Isabel San Sebastián-ABC
- Si el centro-derecha que ayer votó dividido es incapaz de unirse, no habrá esperanza para España
Mientras el Gobierno celebra su victoria pírrica en la votación de la prorroga al estado de alarma, España está a punto de entrar en bancarrota. Esa es la triste realidad. Algunas comunidades especialmente dependientes del turismo, como Canarias, ya se encuentran de hecho en esa situación. Las demás no tardarán en comprobar lo que es tener la caja vacía y un sinfín de manos tendidas desesperadamente necesitadas de ayuda. Las vacas flacas que se avecinan van a lograr que parezcan gordas las que trajo la crisis de 2007. El desplome del PIB superará el 10 por ciento, el índice de parados ya ha empezado a batir marcas históricas y en cuestión de meses no habrá fondos para pagar las pensiones,
ni las prestaciones por desempleo, ni los otros muchos gastos que genera este Estado elefantiásico cuyos gobernantes no aprovecharon los años de bonanza para generar reservas. ¿Quién dijo ahorrar? Esa palabra desapareció hace tiempo del vocabulario nacional. Mariano Rajoy la empleaba en su primera campaña electoral, cuando insistía en aquello de «no podemos vivir por encima de nuestras posibilidades», pero la olvidó pronto. Ahora los ministros comunistas alardean de tener a millones de españoles en la nómina de las subvenciones públicas mientras Pedro Sánchez, que derrochó cientos de millones en medidas electoralistas destinadas a garantizarse la poltrona, trata de maquillar unas cuentas que ya nadie se cree ni aquí ni en Bruselas.

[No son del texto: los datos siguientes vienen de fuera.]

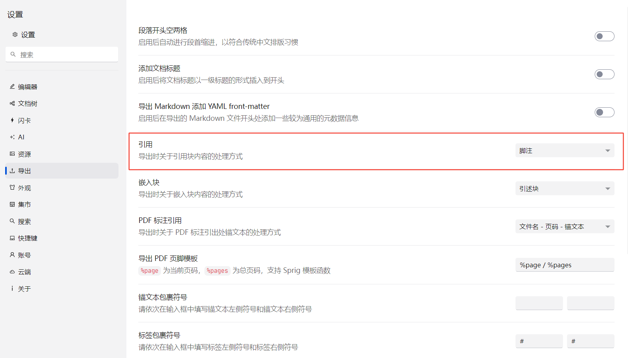
Task: Click the AI sparkle icon
Action: click(12, 137)
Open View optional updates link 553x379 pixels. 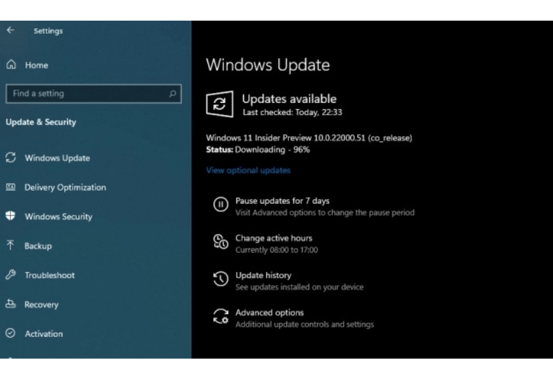[248, 171]
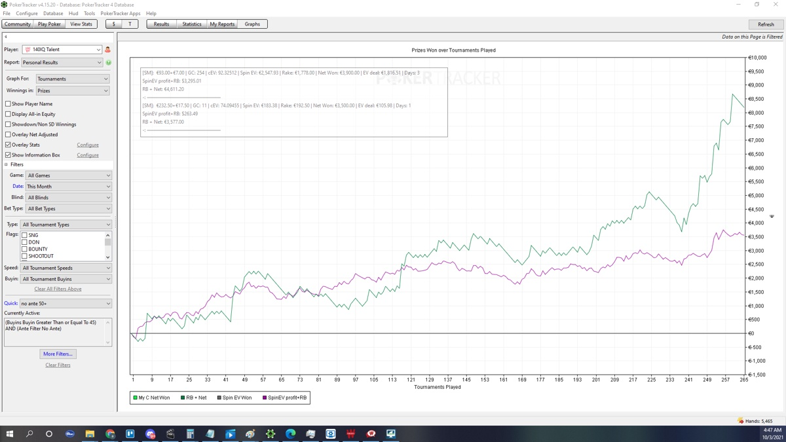
Task: Enable the Show Player Name checkbox
Action: [x=8, y=104]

España se acerca inexorablemente al precipicio de la quiebra. Y cuando ésta sobrevenga, cuando en julio haya que abonar la paga extra de los jubilados y en la hucha solo queden telarañas, será preciso acudir a Europa en busca de auxilio; de una inyección masiva de liquidez sin la cual las consecuencias de esta crisis trascenderán el ámbito de lo sanitario o lo económico para entrar de lleno lo humanitario. Entonces los países del norte a quienes tanto denuestan algunos acusándolos de «insolidarios», los que hicieron sus deberes a tiempo, las hormigas del club que trabajan y hacen despensa mientras las cigarras bailamos, acudirán al rescate. Pero pondrán condiciones, por supuesto. ¿Usted no lo haría? Yo creo que sí. Y no me parece ni inteligente ni justo reclamar como un derecho sagrado lo que constituye una necesidad fruto de nuestros errores.

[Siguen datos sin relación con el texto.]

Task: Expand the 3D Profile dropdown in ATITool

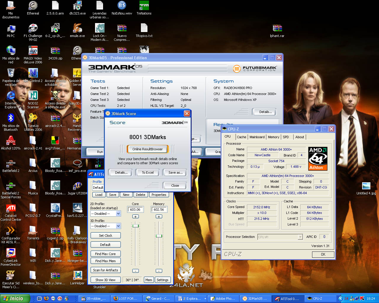Action: point(118,226)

Los socios más ricos y previsores proveerán, porque es el único modo de salvar la moneda única, aunque lo harán velando por sus legítimos intereses. ¿O acaso los españoles actuaríamos de otro modo? En Alemania y Países Bajos, por ejemplo, donde el porcentaje de lo que cobra un pensionista con respecto a su último sueldo es bastante más bajo que aquí, las pensiones no se revalorizan automáticamente con el IPC, como sucede en España. ¿Aceptarán esos pensionistas seguir financiando nuestro sistema con su dinero? Lo dudo. En buena parte de la Unión Europea rige alguna fórmula de copago sanitario en virtud de la cual el usuario financia parte del tratamiento que recibe. Aquí todo es gratuito, excepto un porcentaje de las medicinas. Y además está a punto de instaurarse una paga universal destinada a fomentar la vagancia. ¿Podremos convencer a nuestros vecinos para que sufraguen con sus ahorros unas prestaciones de las que ellos mismos se privan? No creo.

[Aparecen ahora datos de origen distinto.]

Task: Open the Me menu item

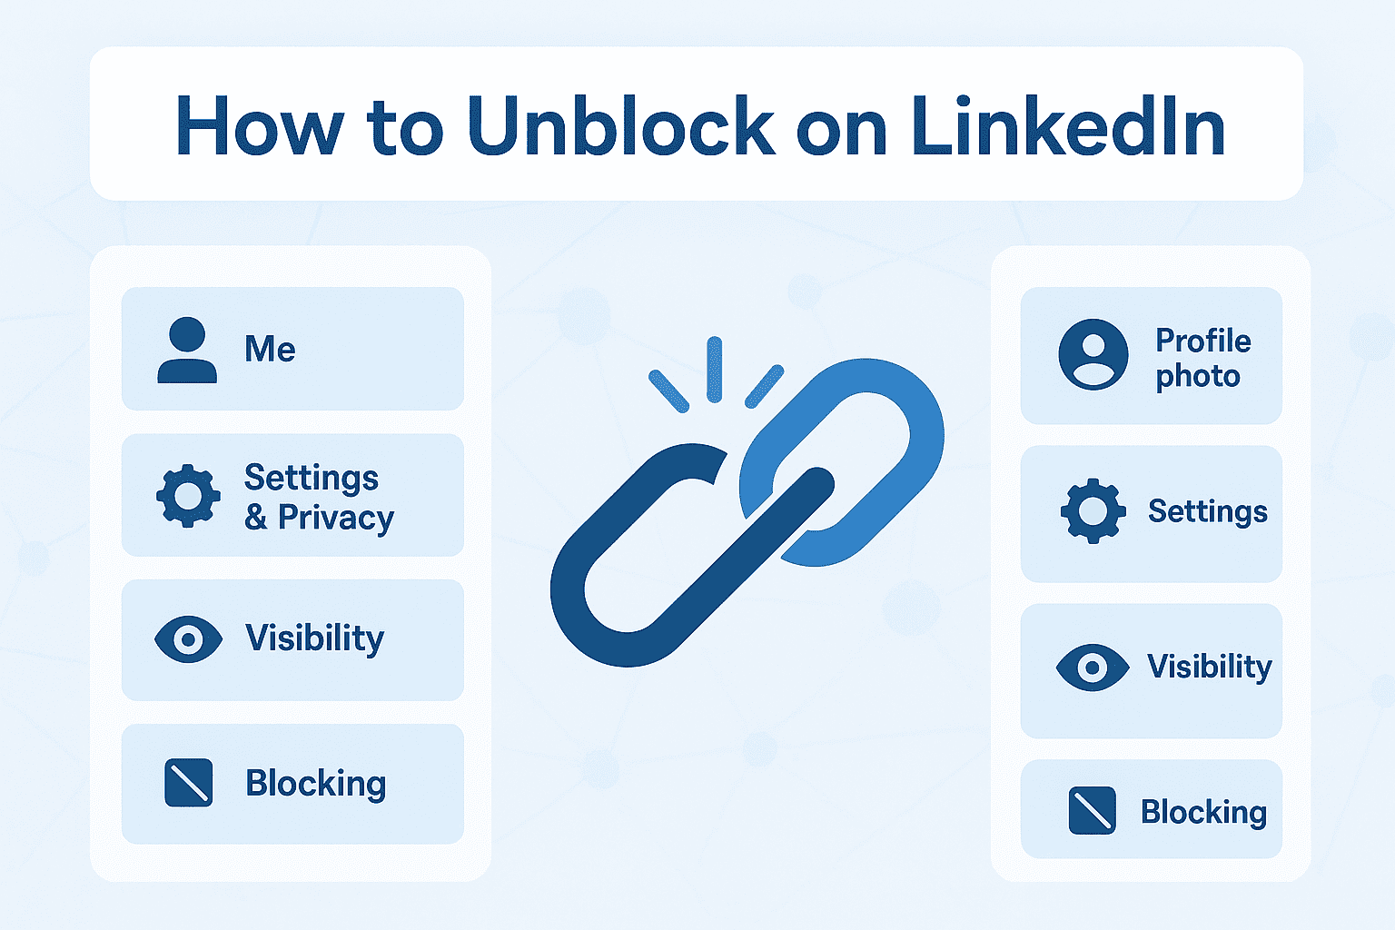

El mismo Sánchez que hoy ríe no tardará en lamentarse. Se avecinan tiempos de recesión y recortes inevitables que probablemente hagan añicos la coalición de Gobierno y nos aboquen a unas elecciones. Si el centro-derecha que ayer votó de nuevo dividido se une y presenta una papeleta ganadora, habrá esperanza. En caso contrario, no habrá Unión Europea capaz de remediar la catástrofe.